*** Study text ***

Three More Weeks of Lockdown - Minimum

COVID-19 Market Update – 17/04/2020
Written By:
Stephen Springham, Knight Frank
9 minutes to read
Categories: Retail Covid-19

Introduction

This is the fourth of a series of weekly notes analysing the state of the UK retail market in the light of the COVID-19 pandemic. This note explores three key themes:

- What retail sales figures from the BRC tell us

- “Non essential” online retail starts to come back online

- Further occupier fall-out

Please do not hesitate to contact myself or any of my retail colleagues if you require any further information.

Key Messages

March retail sales down -4.3% year-on-year (like-for-likes -3.5%) 

Very much a month of two halves

Pre-lockdown sales (to 24 March) +12%: post-lockdown (to 4 April) -27%

April’s figures will reflect a full month of lockdown and will be more dramatic

Positive demand for some non-food categories (e.g. electricals, homewares, toys)

*** End of Study text ***

Required work. According to the COVID-19 market update, how much did pre-lockdown sales change up to 24 March?

*** Data under study ***

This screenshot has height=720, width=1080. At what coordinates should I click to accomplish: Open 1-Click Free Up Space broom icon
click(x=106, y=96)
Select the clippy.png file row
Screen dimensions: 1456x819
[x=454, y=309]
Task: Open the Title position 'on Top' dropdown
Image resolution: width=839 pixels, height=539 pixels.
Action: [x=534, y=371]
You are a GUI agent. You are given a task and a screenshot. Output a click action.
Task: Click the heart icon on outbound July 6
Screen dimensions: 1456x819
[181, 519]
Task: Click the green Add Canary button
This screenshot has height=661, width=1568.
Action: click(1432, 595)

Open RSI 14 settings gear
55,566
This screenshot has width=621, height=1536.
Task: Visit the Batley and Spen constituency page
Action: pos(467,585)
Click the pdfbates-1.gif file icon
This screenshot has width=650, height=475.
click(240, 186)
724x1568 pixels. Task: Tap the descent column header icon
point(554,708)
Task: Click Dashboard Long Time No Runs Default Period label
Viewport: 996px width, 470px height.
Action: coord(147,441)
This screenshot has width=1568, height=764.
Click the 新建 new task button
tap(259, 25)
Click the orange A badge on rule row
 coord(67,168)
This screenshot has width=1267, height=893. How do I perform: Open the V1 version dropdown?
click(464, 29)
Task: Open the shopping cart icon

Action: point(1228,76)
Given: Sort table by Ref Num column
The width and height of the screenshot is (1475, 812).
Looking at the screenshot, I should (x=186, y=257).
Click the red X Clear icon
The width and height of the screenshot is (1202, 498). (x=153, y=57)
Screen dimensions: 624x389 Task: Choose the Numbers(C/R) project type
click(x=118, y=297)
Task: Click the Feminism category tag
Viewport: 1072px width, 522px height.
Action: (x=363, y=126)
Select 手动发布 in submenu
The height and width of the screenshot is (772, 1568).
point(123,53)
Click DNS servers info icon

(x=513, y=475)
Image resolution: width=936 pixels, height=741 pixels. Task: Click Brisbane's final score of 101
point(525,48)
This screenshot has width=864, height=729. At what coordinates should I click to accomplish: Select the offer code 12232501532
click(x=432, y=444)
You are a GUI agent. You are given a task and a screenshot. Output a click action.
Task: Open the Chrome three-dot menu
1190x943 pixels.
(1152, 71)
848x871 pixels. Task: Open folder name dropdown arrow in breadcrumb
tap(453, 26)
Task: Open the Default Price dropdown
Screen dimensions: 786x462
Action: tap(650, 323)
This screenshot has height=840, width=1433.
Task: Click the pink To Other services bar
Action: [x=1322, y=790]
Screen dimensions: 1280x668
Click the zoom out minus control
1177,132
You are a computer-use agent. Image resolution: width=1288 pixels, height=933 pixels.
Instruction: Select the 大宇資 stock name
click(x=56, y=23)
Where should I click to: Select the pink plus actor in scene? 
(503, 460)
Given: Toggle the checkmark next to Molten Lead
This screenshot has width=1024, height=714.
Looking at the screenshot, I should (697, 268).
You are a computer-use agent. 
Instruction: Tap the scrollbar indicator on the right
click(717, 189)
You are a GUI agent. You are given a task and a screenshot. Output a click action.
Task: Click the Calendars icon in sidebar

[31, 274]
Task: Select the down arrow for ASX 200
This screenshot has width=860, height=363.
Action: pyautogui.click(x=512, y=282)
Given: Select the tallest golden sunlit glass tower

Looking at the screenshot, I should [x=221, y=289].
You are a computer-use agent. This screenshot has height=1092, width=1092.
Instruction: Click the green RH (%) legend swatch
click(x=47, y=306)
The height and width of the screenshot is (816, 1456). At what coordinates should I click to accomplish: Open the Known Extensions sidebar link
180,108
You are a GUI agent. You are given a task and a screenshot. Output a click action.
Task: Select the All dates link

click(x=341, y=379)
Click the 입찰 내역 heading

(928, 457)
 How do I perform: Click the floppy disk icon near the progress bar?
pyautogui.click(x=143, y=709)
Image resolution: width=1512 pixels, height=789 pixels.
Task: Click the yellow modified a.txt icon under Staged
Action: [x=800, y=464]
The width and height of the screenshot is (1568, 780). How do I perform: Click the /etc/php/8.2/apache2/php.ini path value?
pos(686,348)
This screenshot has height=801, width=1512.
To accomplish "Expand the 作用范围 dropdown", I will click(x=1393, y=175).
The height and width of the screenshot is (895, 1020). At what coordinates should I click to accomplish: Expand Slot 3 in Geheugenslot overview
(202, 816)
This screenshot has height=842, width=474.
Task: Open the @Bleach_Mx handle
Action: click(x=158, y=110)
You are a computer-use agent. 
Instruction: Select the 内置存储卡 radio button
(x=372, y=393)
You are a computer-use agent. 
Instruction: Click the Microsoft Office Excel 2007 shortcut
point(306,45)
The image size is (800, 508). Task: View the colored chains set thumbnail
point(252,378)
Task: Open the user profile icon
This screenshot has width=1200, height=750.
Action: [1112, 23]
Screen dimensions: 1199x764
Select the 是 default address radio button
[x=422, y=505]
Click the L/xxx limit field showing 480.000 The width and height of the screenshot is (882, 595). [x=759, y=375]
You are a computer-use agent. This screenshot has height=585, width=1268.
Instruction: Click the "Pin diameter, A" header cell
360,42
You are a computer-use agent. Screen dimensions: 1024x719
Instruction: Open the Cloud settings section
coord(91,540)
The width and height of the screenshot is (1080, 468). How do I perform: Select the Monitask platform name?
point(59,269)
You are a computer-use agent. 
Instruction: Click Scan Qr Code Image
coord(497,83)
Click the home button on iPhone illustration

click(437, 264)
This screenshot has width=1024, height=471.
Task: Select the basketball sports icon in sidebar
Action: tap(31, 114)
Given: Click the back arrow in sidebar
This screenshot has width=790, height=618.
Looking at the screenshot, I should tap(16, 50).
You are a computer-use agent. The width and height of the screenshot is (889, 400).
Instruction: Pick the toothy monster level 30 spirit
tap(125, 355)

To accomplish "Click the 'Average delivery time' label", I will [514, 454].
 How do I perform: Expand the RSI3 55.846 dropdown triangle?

*** End of Data under study ***

Result for this task. They rose by 12%.